I sintomi della filofobia tendono ad essere automatici, lasciando al malato la sensazione di avere poco o nessun controllo sul modo in cui si sente.
Ciò si traduce spesso nell’uso di comportamenti di evitamento o di sicurezza e nel tentativo di prevenire l’esposizione a quelli che vengono considerati gli eventi scatenanti. Sfortunatamente, i comportamenti di sicurezza tendono a produrre un effetto paradossale e finiscono per rafforzare la fobia e il disagio associato, piuttosto che migliorare le cose.
Da cosa può essere causata la filofobia?
La filofobia può essere il risultato di precedenti esperienze traumatiche che possono essere direttamente o indirettamente collegate all’oggetto o ad una paura situazionale, ma non è sempre così perché le risposte fobiche possono anche essere ereditate come comportamenti appresi dal contesto sociale in cui la persona è cresciuta.
Nel corso del tempo, la filofobia potrebbe essersi normalizzata o accettata come parte della vita di una persona. In tal caso, alcune persone potrebbero per esempio non cercare aiuto per molti anni poiché hanno imparato a conviverci.
In altrettanti casi, tuttavia, la filofobia può peggiorare molto e iniziare a intralciare la vita normale. Ciò è particolarmente vero se i comportamenti di sicurezza e di evitamento sono cresciuti in frequenza e sofisticatezza.
Come si comporta un filofobico?

> **Obiettivo**
Ricopia l'estratto sulla filofobia partendo dalle parole "I sintomi della" e fermandoti dopo le parole "causata la filofobia?". I record non servono a niente per questo lavoro.

> **Materiale fornito**
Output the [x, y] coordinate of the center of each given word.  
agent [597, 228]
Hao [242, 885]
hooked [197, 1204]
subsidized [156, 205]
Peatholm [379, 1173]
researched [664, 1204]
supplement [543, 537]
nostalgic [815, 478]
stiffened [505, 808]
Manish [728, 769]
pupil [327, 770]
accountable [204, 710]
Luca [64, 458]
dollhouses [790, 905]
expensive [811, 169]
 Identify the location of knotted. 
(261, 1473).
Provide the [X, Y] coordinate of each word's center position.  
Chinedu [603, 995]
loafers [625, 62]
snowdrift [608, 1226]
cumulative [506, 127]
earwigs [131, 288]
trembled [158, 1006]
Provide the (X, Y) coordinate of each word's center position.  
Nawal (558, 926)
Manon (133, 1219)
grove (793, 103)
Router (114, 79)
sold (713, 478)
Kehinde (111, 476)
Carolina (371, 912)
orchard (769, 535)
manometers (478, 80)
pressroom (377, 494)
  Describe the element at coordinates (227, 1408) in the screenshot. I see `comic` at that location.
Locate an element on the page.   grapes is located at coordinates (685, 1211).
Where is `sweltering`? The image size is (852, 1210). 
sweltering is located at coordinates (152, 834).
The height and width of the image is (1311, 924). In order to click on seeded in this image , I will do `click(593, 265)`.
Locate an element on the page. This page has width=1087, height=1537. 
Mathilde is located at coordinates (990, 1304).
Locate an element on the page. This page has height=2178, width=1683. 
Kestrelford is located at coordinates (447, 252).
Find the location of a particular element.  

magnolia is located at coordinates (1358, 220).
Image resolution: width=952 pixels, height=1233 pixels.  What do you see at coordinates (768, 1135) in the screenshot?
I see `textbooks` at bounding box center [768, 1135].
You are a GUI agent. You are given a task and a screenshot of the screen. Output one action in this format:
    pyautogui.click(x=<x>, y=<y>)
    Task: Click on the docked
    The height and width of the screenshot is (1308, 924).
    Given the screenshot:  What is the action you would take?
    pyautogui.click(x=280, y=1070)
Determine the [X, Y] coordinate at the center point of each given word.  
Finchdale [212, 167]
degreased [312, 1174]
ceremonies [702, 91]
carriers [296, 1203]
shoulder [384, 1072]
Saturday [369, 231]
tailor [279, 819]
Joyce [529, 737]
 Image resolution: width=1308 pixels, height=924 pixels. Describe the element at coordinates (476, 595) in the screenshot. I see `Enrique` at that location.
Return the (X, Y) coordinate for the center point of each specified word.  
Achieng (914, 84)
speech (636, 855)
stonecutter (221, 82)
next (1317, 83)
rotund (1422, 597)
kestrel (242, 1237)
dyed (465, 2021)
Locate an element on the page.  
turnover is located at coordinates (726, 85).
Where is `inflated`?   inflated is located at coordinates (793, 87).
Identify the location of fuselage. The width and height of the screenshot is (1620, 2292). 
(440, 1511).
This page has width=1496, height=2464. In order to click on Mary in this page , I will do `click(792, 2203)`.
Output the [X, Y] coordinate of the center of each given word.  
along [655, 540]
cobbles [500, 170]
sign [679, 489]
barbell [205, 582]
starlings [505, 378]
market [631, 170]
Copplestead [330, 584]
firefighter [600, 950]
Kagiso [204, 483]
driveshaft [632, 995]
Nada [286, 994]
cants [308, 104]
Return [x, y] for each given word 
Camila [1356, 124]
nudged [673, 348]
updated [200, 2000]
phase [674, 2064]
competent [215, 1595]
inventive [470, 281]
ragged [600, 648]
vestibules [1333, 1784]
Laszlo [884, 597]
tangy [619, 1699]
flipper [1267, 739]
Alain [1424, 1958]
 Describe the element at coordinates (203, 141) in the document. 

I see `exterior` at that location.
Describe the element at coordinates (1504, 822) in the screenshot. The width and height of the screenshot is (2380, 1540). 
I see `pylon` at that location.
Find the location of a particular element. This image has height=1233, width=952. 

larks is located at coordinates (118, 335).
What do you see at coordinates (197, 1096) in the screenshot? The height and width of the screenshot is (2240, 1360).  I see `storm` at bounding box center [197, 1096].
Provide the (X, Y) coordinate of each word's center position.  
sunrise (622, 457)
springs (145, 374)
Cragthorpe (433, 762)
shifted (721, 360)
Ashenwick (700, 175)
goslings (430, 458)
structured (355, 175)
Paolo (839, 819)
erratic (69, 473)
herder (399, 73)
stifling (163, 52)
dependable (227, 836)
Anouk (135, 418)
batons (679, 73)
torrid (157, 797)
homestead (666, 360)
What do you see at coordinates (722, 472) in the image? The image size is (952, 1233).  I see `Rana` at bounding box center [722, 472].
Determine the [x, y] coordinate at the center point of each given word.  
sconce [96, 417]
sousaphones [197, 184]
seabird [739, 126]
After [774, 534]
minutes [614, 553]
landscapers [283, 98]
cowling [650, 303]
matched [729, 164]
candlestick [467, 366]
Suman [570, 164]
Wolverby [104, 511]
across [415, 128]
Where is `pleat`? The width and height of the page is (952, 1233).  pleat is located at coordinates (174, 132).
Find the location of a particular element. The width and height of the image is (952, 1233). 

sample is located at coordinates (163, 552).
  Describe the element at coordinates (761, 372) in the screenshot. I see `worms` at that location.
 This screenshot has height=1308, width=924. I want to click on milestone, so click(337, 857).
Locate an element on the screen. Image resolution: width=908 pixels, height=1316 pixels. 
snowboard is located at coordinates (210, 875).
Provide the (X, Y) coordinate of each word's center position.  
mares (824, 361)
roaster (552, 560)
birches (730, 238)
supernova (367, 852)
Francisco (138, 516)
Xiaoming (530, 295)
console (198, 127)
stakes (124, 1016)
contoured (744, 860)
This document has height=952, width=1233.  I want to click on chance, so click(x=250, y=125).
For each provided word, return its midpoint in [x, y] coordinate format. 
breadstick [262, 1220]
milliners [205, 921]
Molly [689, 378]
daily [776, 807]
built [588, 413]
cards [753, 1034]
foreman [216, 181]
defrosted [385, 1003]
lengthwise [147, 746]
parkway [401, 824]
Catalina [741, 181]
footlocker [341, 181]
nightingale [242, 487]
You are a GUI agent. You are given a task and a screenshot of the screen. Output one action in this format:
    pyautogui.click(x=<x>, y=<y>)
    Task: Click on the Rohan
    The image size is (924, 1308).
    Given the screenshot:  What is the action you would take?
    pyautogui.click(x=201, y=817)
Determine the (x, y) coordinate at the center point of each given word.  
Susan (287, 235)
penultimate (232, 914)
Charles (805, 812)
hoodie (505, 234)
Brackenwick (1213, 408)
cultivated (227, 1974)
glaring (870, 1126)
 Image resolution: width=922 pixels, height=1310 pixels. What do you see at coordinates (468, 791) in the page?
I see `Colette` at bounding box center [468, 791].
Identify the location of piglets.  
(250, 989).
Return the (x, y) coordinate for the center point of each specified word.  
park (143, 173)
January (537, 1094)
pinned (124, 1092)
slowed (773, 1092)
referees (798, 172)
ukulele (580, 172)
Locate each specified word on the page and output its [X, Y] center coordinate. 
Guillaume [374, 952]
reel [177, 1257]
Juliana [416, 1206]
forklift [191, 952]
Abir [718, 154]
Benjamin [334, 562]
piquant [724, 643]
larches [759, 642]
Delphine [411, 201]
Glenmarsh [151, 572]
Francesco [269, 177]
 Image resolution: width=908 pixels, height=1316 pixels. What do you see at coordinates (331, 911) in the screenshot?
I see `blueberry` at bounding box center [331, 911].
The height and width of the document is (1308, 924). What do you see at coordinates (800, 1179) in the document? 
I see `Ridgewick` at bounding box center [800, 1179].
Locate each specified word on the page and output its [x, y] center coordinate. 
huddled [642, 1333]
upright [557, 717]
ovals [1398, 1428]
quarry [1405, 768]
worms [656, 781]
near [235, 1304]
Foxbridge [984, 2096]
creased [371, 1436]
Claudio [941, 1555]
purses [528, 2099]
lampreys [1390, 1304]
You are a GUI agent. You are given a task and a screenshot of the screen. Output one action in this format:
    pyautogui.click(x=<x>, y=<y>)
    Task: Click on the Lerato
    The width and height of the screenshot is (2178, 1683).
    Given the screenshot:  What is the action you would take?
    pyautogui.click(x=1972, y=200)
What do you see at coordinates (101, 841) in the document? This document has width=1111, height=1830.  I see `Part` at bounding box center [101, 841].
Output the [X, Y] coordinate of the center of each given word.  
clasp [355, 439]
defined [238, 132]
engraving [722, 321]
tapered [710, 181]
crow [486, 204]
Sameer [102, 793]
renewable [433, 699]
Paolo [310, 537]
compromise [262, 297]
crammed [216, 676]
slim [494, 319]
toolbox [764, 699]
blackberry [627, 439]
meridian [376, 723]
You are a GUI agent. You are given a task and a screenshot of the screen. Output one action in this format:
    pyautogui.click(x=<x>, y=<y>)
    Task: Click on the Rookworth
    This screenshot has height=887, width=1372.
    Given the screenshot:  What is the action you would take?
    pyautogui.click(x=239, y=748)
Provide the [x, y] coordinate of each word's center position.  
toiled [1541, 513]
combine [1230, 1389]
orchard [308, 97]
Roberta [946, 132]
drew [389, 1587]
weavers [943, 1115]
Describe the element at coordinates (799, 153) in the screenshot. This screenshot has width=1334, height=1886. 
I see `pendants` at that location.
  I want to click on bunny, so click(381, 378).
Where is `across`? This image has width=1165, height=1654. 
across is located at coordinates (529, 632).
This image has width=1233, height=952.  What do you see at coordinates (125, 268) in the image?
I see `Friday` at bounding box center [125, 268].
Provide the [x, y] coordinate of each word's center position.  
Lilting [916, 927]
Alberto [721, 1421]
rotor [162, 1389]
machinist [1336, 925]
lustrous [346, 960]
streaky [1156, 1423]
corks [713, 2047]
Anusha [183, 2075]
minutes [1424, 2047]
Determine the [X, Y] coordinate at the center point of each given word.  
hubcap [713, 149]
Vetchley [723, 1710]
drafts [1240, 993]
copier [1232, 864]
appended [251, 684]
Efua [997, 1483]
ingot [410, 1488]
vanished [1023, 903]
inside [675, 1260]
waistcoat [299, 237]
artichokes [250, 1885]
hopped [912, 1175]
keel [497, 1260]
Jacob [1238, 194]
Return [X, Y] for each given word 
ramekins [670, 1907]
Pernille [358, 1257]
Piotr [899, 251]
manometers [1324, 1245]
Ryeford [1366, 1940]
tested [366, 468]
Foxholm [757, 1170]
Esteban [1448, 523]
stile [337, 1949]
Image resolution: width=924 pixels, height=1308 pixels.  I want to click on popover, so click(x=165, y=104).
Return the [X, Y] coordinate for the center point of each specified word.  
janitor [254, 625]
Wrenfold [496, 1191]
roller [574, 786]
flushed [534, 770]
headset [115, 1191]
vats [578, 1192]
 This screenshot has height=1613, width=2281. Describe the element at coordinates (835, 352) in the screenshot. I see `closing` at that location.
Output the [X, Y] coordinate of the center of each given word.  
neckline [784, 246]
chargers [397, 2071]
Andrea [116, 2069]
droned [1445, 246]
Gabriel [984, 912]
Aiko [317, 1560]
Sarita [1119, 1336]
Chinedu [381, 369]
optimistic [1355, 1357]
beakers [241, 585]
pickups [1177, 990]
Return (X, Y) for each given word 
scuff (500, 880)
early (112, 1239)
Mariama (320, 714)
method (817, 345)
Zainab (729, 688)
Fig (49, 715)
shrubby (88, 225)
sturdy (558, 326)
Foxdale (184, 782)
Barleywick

> **Spazio risposta**
I sintomi della filofobia tendono ad essere automatici, lasciando al malato la sensazione di avere poco o nessun controllo sul modo in cui si sente.
Ciò si traduce spesso nell’uso di comportamenti di evitamento o di sicurezza e nel tentativo di prevenire l’esposizione a quelli che vengono considerati gli eventi scatenanti. Sfortunatamente, i comportamenti di sicurezza tendono a produrre un effetto paradossale e finiscono per rafforzare la fobia e il disagio associato, piuttosto che migliorare le cose.
Da cosa può essere causata la filofobia?